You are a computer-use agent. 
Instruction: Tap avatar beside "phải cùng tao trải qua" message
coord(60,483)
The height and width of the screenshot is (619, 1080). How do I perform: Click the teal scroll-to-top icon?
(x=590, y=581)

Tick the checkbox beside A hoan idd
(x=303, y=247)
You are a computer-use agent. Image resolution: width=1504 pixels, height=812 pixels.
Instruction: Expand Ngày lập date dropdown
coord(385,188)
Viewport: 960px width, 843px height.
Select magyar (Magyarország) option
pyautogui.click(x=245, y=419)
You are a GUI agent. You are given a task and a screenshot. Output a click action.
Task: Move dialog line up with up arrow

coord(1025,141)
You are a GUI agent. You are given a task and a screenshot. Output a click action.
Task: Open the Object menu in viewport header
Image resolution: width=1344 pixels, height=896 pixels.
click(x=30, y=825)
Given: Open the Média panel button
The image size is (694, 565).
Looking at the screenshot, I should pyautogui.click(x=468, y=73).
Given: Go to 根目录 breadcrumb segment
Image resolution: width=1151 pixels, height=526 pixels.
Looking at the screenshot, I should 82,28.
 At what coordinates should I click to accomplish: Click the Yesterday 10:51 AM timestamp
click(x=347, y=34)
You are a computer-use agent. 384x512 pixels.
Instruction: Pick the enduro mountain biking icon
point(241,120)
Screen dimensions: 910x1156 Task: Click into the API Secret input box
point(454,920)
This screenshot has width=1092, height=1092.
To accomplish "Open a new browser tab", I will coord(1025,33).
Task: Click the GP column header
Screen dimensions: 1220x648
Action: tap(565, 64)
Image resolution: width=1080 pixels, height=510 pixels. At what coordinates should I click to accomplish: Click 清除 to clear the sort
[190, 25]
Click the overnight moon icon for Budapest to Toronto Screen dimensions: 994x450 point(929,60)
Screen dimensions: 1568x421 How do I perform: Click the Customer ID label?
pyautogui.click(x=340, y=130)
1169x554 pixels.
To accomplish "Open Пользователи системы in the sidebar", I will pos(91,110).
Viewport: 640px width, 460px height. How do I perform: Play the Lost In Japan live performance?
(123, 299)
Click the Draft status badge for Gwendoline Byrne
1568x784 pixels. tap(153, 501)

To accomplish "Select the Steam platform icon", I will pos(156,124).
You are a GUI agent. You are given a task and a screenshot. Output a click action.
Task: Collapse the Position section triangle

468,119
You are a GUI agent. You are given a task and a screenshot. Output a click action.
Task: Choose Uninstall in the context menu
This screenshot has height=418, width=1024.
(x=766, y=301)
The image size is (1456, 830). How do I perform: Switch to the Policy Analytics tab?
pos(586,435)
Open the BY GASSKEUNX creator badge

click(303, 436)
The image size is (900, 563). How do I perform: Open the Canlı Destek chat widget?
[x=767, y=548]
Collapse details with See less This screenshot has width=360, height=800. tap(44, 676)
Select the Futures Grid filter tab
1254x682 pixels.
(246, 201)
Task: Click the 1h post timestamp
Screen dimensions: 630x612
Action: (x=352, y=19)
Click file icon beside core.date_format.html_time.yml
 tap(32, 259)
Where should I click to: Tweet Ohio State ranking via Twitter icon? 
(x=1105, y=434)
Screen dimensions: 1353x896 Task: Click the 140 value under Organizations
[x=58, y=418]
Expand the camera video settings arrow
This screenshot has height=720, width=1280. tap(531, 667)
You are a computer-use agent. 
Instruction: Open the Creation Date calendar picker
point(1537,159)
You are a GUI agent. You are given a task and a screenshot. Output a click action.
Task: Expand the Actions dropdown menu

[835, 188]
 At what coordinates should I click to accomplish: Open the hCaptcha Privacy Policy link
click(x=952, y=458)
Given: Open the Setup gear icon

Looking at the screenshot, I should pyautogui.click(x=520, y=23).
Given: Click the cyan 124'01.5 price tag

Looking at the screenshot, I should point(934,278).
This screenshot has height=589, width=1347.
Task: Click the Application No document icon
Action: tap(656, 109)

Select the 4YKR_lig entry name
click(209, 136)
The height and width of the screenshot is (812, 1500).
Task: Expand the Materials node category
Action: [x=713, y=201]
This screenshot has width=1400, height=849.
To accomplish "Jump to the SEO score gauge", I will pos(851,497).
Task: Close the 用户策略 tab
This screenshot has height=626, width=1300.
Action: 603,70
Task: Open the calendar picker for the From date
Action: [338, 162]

TASK OBJECTIVE:
Please gather every line in the listing above that contains the word "size", and copy each line in full.

TASK RESPONSE:
The image size is (694, 565).
The image size is (1456, 830). How do I perform: Switch to the Policy Analytics tab?
The image size is (900, 563). How do I perform: Open the Canlı Destek chat widget?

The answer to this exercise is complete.